## What you have to do
Among the entries below, please repeat exactly and only the lines from the line containing "Top Networking LinkedIn Groups (348, 2428)" to the line containing "Comparison (240, 2275)", both lines included.

## Source data

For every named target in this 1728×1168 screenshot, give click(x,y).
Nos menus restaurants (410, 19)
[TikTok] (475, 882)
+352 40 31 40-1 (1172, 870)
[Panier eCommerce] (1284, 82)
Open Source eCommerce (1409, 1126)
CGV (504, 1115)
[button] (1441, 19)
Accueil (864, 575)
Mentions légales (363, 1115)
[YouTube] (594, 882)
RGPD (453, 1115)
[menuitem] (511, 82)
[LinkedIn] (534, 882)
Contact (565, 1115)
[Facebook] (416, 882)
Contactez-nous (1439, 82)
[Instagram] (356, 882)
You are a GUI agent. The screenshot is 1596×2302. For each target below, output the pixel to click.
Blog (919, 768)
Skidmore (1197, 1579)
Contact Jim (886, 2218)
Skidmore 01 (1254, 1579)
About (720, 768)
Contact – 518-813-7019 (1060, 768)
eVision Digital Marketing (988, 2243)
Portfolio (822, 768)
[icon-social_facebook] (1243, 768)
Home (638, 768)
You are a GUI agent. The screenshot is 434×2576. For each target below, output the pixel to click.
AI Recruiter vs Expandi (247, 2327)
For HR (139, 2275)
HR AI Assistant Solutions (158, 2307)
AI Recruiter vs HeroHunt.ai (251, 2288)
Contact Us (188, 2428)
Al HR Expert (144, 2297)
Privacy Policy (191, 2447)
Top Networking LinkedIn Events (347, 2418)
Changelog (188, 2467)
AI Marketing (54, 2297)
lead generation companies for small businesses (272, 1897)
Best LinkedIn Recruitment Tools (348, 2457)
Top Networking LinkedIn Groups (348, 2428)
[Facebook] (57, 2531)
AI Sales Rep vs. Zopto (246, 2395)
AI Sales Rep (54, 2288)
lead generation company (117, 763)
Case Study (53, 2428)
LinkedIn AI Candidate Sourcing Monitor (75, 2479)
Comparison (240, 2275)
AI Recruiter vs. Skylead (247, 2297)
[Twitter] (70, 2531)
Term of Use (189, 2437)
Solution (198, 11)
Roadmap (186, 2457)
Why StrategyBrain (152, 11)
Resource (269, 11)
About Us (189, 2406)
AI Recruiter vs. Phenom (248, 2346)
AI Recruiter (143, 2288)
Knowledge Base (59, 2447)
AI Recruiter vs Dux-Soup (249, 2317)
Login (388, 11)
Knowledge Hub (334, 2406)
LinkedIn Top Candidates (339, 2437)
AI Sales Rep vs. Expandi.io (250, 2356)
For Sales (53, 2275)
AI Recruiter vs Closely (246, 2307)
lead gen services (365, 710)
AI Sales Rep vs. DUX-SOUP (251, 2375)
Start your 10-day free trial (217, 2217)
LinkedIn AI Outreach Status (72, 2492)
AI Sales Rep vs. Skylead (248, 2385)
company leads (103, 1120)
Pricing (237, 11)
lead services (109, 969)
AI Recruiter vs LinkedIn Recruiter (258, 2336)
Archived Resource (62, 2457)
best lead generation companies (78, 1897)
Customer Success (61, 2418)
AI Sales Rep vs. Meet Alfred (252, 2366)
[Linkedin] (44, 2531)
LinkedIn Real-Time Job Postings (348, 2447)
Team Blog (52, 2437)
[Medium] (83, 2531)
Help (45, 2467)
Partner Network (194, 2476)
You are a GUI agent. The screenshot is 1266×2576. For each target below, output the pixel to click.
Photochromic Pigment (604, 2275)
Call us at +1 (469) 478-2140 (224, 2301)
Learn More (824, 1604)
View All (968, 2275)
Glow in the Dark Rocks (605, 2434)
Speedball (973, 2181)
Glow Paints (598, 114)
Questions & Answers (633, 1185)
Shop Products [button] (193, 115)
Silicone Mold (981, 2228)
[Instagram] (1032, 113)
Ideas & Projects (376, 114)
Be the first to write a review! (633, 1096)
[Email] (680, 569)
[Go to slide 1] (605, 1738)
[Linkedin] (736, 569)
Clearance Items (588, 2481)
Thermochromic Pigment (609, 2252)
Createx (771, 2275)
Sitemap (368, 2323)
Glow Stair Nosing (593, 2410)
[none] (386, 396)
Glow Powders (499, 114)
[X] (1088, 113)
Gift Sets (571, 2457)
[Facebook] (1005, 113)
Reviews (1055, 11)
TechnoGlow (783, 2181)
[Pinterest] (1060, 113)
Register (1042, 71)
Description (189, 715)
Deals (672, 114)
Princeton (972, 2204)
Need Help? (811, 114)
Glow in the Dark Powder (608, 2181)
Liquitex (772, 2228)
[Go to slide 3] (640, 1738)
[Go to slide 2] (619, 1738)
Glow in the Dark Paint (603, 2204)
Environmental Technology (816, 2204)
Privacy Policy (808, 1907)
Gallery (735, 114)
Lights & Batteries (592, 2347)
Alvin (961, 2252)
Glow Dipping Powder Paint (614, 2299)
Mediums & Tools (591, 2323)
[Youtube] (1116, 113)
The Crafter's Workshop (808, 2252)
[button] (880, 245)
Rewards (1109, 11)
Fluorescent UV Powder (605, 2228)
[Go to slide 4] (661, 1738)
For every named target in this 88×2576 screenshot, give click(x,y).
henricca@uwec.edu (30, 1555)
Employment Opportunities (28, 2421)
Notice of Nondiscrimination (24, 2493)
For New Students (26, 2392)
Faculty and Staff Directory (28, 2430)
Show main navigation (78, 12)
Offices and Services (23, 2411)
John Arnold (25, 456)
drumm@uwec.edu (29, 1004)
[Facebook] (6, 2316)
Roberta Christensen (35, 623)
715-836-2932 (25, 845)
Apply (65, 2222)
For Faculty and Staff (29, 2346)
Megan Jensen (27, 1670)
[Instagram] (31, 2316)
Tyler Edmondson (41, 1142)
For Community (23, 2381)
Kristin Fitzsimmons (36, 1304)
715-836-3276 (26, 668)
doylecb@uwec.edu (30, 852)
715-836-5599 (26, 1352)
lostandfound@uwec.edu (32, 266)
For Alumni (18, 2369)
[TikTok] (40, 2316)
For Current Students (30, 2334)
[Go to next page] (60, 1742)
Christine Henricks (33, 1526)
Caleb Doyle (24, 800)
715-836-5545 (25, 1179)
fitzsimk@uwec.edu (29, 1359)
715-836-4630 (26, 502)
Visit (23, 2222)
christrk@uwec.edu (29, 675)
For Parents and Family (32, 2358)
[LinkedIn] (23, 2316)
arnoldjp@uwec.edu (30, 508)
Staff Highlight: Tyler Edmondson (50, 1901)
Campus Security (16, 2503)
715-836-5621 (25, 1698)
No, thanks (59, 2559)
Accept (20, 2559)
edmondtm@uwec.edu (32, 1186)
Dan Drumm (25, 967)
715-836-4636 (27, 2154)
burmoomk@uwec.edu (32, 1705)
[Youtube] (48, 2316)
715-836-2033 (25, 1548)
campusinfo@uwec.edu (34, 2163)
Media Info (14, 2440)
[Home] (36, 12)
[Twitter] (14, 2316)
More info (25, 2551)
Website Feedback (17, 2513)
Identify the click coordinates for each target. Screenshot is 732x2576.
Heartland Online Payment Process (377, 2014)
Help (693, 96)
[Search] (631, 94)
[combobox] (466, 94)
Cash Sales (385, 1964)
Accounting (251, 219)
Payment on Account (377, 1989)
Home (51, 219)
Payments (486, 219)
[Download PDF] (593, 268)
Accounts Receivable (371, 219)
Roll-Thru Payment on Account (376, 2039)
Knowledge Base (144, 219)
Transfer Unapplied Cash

## Answer space
Top Networking LinkedIn Groups (348, 2428)
[Facebook] (57, 2531)
AI Sales Rep vs. Zopto (246, 2395)
AI Sales Rep (54, 2288)
lead generation company (117, 763)
Case Study (53, 2428)
LinkedIn AI Candidate Sourcing Monitor (75, 2479)
Comparison (240, 2275)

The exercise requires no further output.